### Direction a
Reproduce the passage of the blog comments on personal essays from "When it comes" up to and including "has been practiced.", keeping every word and mark unchanged.
##### Extract to read
January 22nd, 2010 at 5:13 am
Wonderfully described and inspiring. I’ve decided to spend my free Sunday cycles writing devotional, personal material for many of those same reasons.
January 22nd, 2010 at 7:43 am
“What troubles me is that I think Creative Nonfiction may eventually edge out Personal Essays altogether, and Mormons will join the rest of the world in creating slightly detached, ironic memoirs, heartbreaking works of staggering genius, and non-fiction that is so “creative” as to create epic scandals on Oprah.”
::Cheers, Applause::
I mean, I know, I’m the blogger, postmodern, irony guy, but I couldn’t agree more. I don’t write Personal Essays (at the moment) specifically because I don’t yet have the writing skills and topic knowledge and voice to accomplish what I’d want to accomplish, which is what you describe. It’s the Gen X taint (which I love, but only in some spaces). Although it’s heartening to hear about the em-dash, semicolon and parenthetical. I’ve been an em-dash overuser since my teens.
I also have to give a hearty amen to this: “the earnest, present willingness to subjugate narrative authority for the sake of communal pursuit of ideas.”
I wonder if one way to go about doing more of this is to engage in writerly conversation. BCC has done some roundtable posts that use this format, but I’d like to see it with only two or three authors and with a bit more of bringing in outside references and quotes and attention to prose crafting. I’ve tried to do the same thing with several people for AMV with good results, but, sadly, nothing that has yet sustained itself long enough to reach a point where I could publish it.
January 22nd, 2010 at 8:08 am
Lovely, K. I will be thinking about this all day… Especially this- “…exploring the tangled intersections of their own thoughts with Mormon theology and culture, and, in essaying those heights and depths, laid down a thin golden thread for me to follow home after venturing into my own wildernesses.” Yes. Yes. Yes.
January 22nd, 2010 at 8:17 am
I should probably note that “bad suits” is a conjecture. I’m no judge of such things.
January 22nd, 2010 at 8:27 am
Very fascinating post. I think also Personal Essays will always be around in some form and maybe under some new label, but they will be around.
When it comes to “creative non-fiction” I’ve just understood that to be an encompassing label that really isn’t much defined as yet, but gives lots of MFA students another category they can develop their skills in. Your idea that it is a form of literary, ironic memoir is probably it’s most well known form at the moment, but that will change. I been told that a lot of the New New Journalism easily fits under the umbrella of “creative non-fiction”, i.e. In Cold Blood, The Executioner’s Song, etc…, which have very little to do the personal essay as has been practiced.
##########
### Direction b
Transcribe the rows below without any changes, from the line with "You are a computer-use agent. The" up to and including the last line of the rows.
##### Input for this task
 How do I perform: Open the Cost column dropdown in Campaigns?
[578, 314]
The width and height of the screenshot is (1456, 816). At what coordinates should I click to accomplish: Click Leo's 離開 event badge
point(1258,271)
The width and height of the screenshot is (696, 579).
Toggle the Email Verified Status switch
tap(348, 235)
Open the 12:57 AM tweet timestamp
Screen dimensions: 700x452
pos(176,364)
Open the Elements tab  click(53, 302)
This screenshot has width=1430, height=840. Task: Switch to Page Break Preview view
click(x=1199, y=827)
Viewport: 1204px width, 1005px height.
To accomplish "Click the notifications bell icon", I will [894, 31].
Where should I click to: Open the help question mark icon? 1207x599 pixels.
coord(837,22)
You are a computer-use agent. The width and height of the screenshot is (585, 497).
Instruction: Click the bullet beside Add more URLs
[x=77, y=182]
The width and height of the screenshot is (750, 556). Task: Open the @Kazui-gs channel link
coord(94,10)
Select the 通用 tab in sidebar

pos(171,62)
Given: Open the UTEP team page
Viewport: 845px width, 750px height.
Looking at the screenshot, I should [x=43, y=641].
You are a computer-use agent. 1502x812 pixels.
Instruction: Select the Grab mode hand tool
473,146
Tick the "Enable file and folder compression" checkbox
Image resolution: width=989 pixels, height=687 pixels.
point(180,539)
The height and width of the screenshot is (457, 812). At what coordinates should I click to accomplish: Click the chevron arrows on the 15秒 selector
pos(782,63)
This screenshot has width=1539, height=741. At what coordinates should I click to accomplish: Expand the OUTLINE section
##########
### Task output a
When it comes to “creative non-fiction” I’ve just understood that to be an encompassing label that really isn’t much defined as yet, but gives lots of MFA students another category they can develop their skills in. Your idea that it is a form of literary, ironic memoir is probably it’s most well known form at the moment, but that will change. I been told that a lot of the New New Journalism easily fits under the umbrella of “creative non-fiction”, i.e. In Cold Blood, The Executioner’s Song, etc…, which have very little to do the personal essay as has been practiced.

### Task output b
You are a computer-use agent. The width and height of the screenshot is (585, 497).
Instruction: Click the bullet beside Add more URLs
[x=77, y=182]
The width and height of the screenshot is (750, 556). Task: Open the @Kazui-gs channel link
coord(94,10)
Select the 通用 tab in sidebar

pos(171,62)
Given: Open the UTEP team page
Viewport: 845px width, 750px height.
Looking at the screenshot, I should [x=43, y=641].
You are a computer-use agent. 1502x812 pixels.
Instruction: Select the Grab mode hand tool
473,146
Tick the "Enable file and folder compression" checkbox
Image resolution: width=989 pixels, height=687 pixels.
point(180,539)
The height and width of the screenshot is (457, 812). At what coordinates should I click to accomplish: Click the chevron arrows on the 15秒 selector
pos(782,63)
This screenshot has width=1539, height=741. At what coordinates should I click to accomplish: Expand the OUTLINE section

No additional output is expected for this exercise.